**本文**:
------------------------------------

研究ノオト18 国際社会論:アナーキカル・ソサイエティ

Seminar18 The Anarchical Society

2001/08/21 第1稿

 

【テクスト】

 

 ヘドリー・ブル、臼杵英一訳『国際社会論 アナーキカル・ソサイエティ』岩波書店、2000年、第2章(Hedley Bull, The Anarchical Society: A Study of order in world politics, Columbia University Press, 1977, 1995, Ch.2, pp. 23-52.)、31−70ページ。

 

【目次】

 

 第2章 世界政治秩序は存在するか

  (はじめに)

 1 国際社会観

  (1)キリスト教的国際社会

  (2)ヨーロッパ的国際社会

  (3)世界的国際社会

 2 国際社会の現実

  (1)社会的要素

  (2)無政府社会:アナーキカル・ソサイエティ

 3 国際社会の限界

 

【内容】

 

第2章 世界政治秩序は存在するか

 

(はじめに)

 世界政治秩序は、国内秩序と国際秩序に分類することができる。本書は、「秩序とは、国際関係の歴史記録の一部であり、とくに、近代国家は、主権国家システムばかりか国際社会をも形成してきたし、今も形成し続けている」という前提に立つ。世界政治秩序が永在していることを主張するのが本性の議論であるが、その議論は次のように構成されている。

 すなわち、第一に、近代主権国家システムの歴史を通して、国際社会という観念が常に存在してきたことを示す。第二に、国際社会という観念が国際的現実に少なくとも部分的には反映され、現実の国際的実行に重要な基礎を有していることを示す。第三に、国際社会観の限界とその不安定で不完全な秩序の性質を示すこと、である。

------------------------------------

**提供データ**:
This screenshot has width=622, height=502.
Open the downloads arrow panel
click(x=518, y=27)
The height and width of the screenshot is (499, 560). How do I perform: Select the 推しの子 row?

------------------------------------

**課題内容**: 国際社会論の研究ノートを、最後の文の続きから書き進めてください。

**解答**:
 

 

1 国際社会観

 

 国際社会観には、大別して(1)ホッブス的(現実主義的)伝統、(2)カント的(普遍主義的、理想主義的)伝統、(3)グロティウス的(国際主義的)伝統が存在する。

 ホッブス的、または現実主義的伝統とは、@国際関係は万人の万人に対する闘争であり、分配的なゼロ=サム=ゲームに似ている。A国際的活動の典型は戦争であり、平和とは戦争で失われた国力回復と次の戦争の準備期間に過ぎない。B国際行為規則の面では、国家は、自ら以外のいかなる道徳的・法的制限にも従属することなく、自己主張し、自己の目的を自由に追求する。以上の特色を持つ。

 カント的、または普遍主義的・理想主義的伝統の特色は、@国際関係は国家横断的な社会的きずなによって作られており、人類共同体におけるすべての人間間の関係であり、協力的なノン=ゼロ=サム=ゲームである。Aすべての人民の利害は同一であって、国際的活動の典型は個々の国境を横断し、人間社会を二つの陣営に分割している水平的なイデオロギー衝突である。B国家の行動を制限する道徳律は存在し、最終的には主権国家システムは転覆され、世界市民社会に置き換わるべきである。という3点である。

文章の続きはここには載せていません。